=== Exercise instructions ===
Please copy, word for word, the line holding "Task: Switch to the 分类 tab" and each line that follows it through the end of the entries, omitting any pictures.

Screenshot grounding data
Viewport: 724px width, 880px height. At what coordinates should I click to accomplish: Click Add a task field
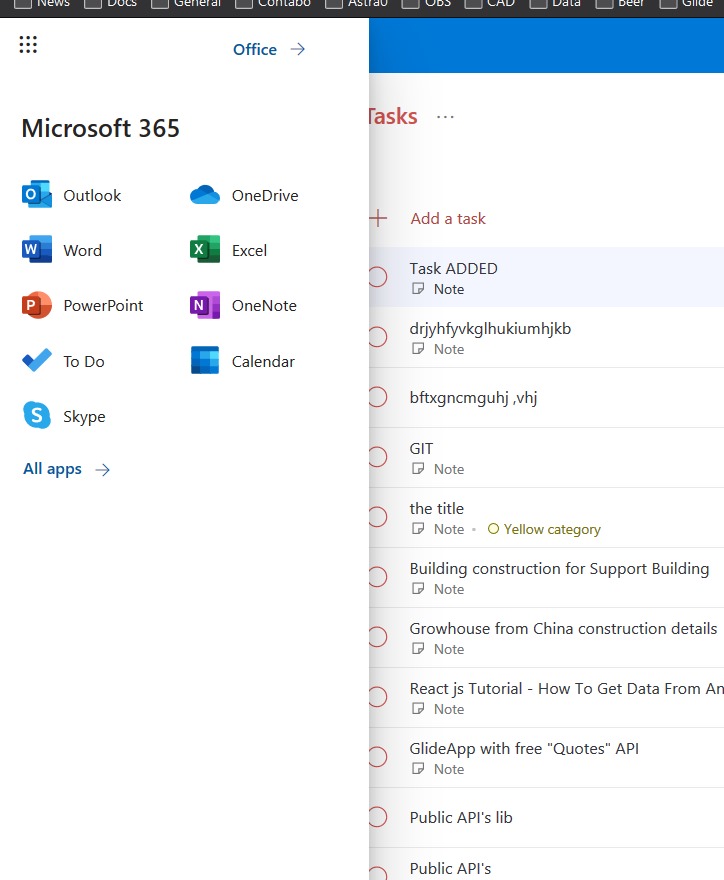448,218
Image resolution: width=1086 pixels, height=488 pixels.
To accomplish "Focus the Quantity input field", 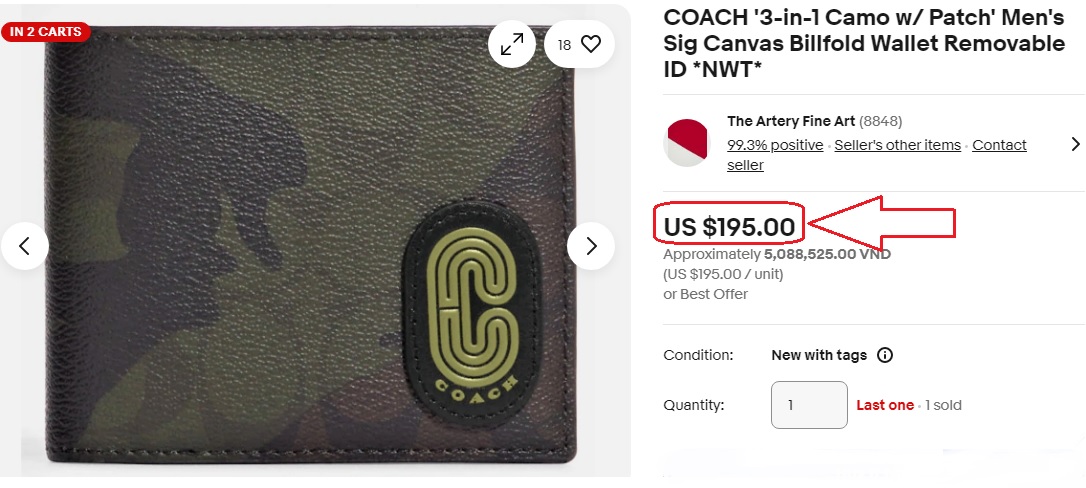I will point(809,405).
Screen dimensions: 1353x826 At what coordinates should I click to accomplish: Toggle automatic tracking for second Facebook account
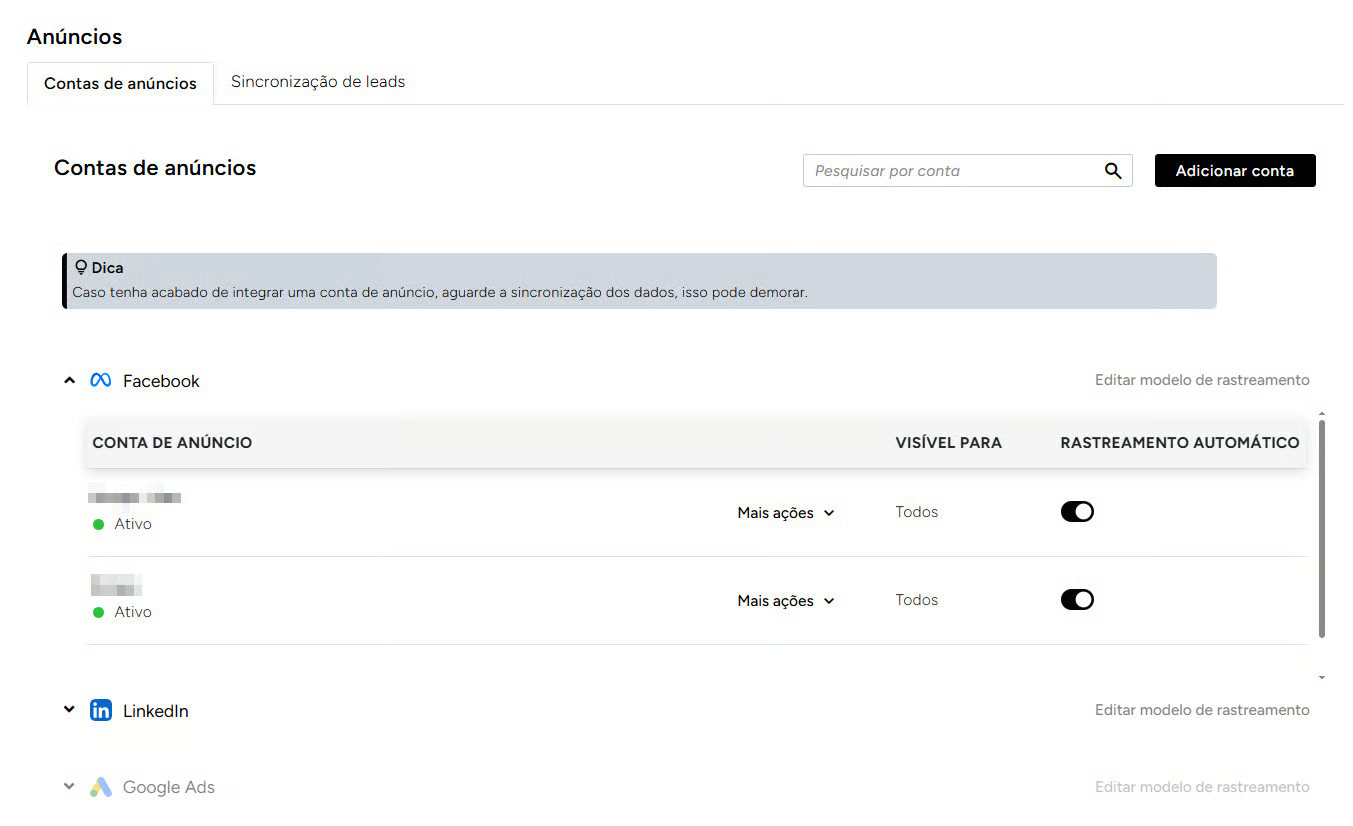(1077, 600)
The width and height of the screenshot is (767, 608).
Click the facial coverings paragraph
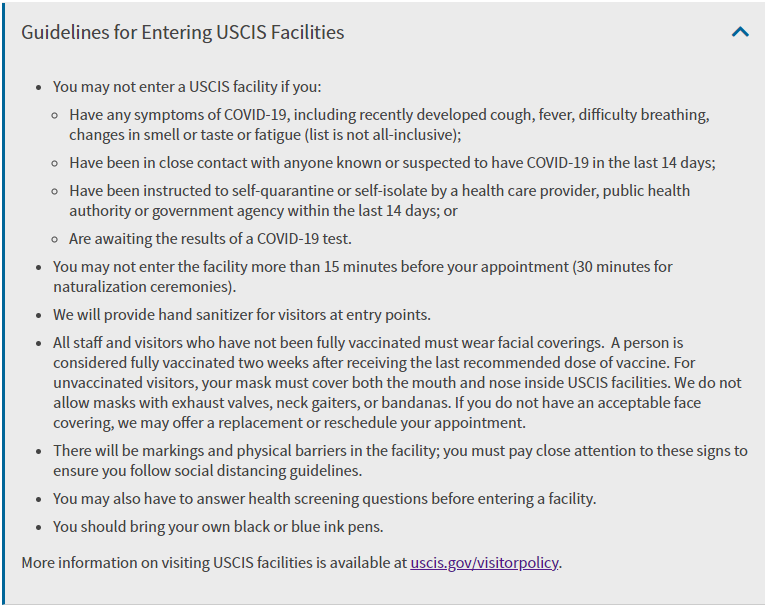pyautogui.click(x=397, y=383)
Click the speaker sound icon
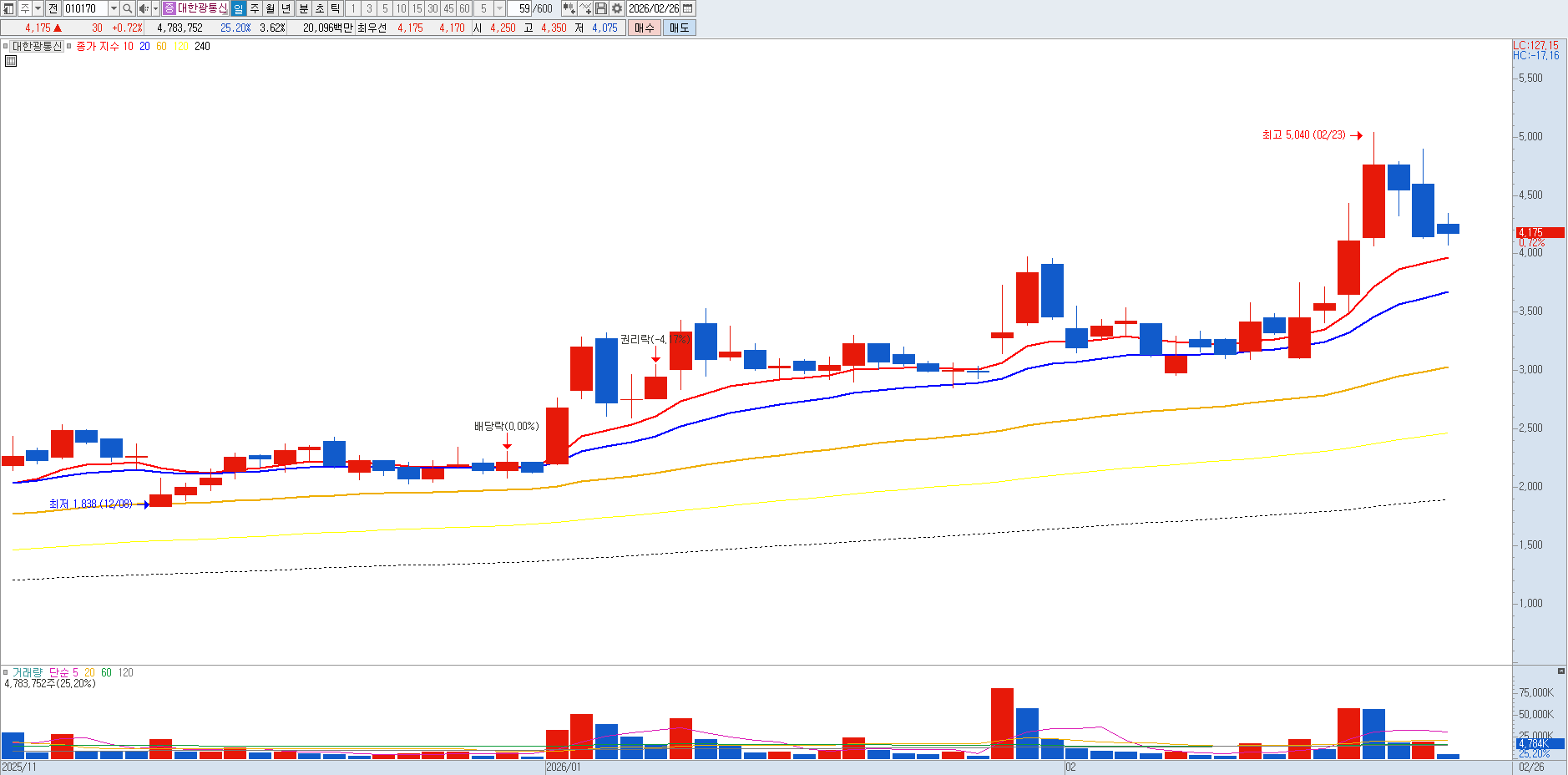Screen dimensions: 1568x775 [143, 8]
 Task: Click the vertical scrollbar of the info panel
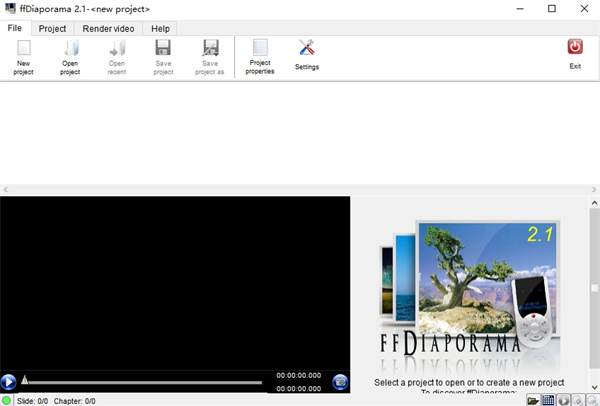(594, 290)
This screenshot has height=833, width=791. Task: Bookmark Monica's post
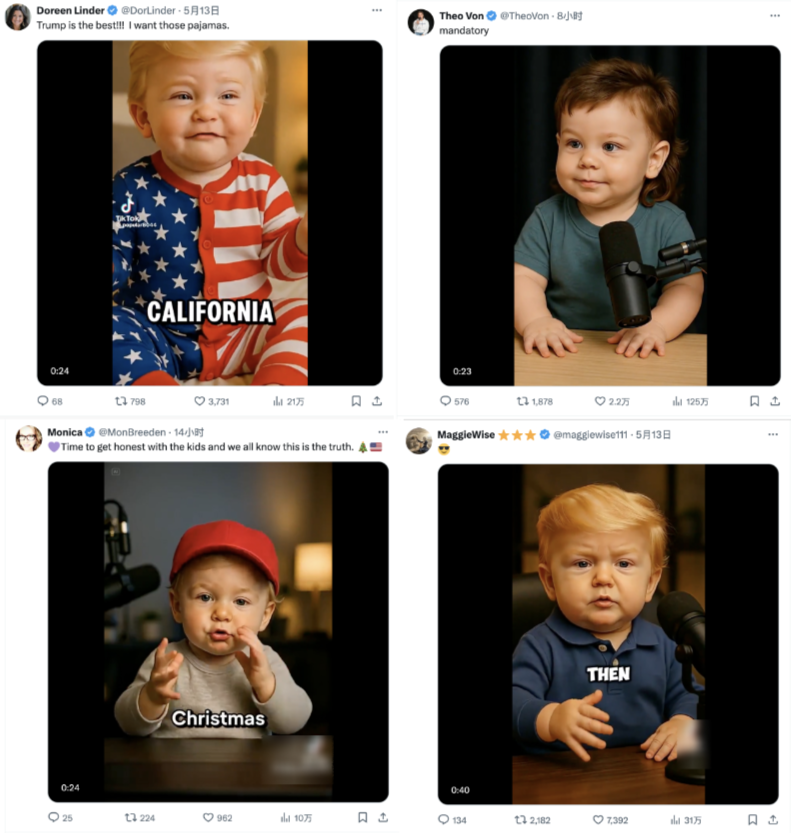(x=355, y=817)
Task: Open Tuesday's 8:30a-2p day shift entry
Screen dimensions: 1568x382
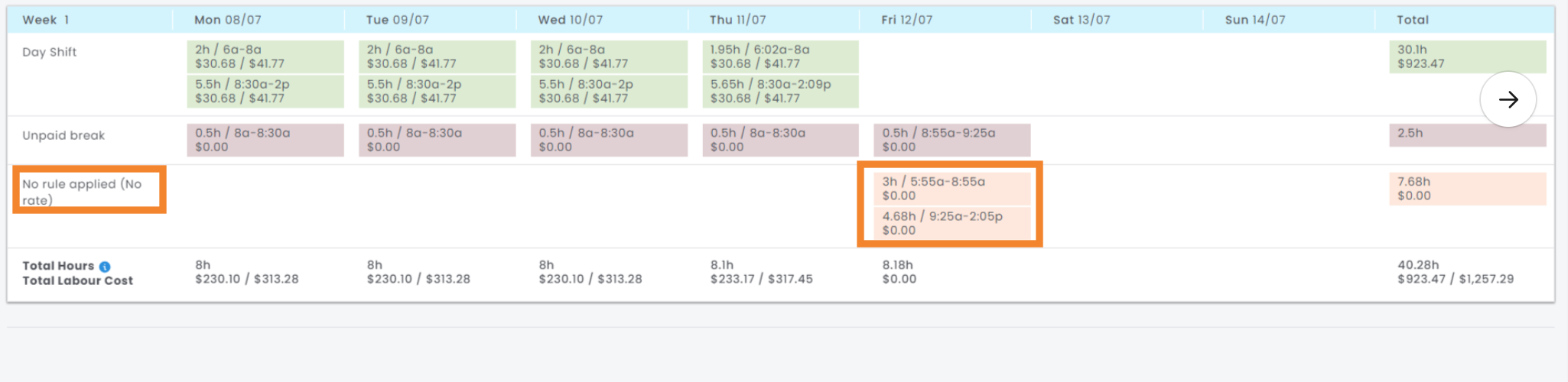Action: point(437,91)
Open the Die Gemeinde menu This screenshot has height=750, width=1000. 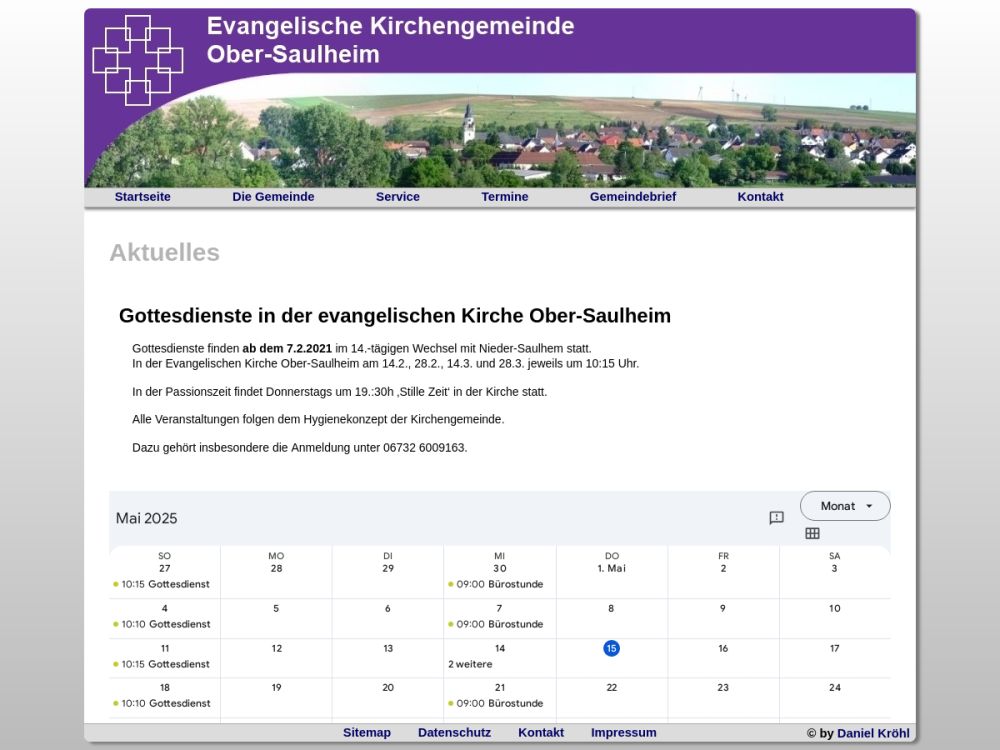(x=273, y=197)
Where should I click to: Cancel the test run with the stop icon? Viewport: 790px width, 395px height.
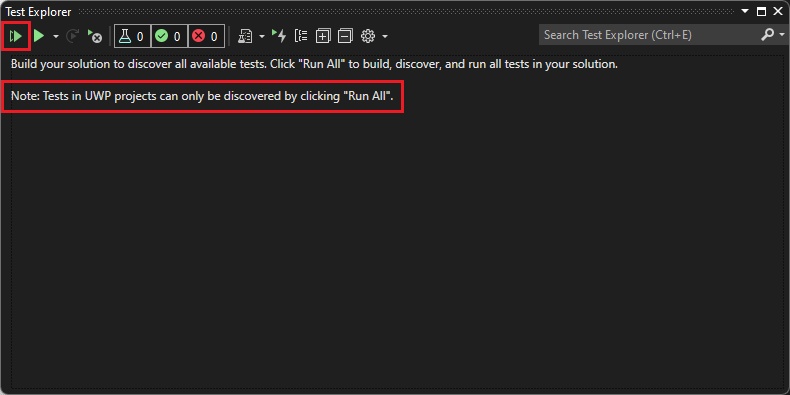(x=94, y=36)
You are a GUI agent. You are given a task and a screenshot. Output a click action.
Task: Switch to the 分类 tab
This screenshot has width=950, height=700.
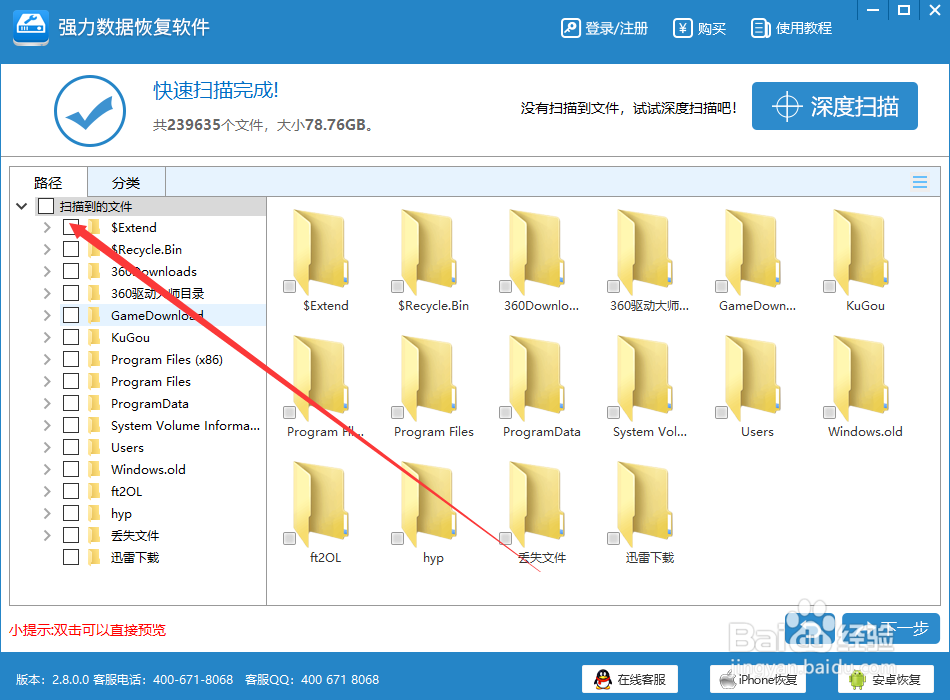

=== Finished exercise ===
Task: Switch to the 分类 tab
This screenshot has width=950, height=700.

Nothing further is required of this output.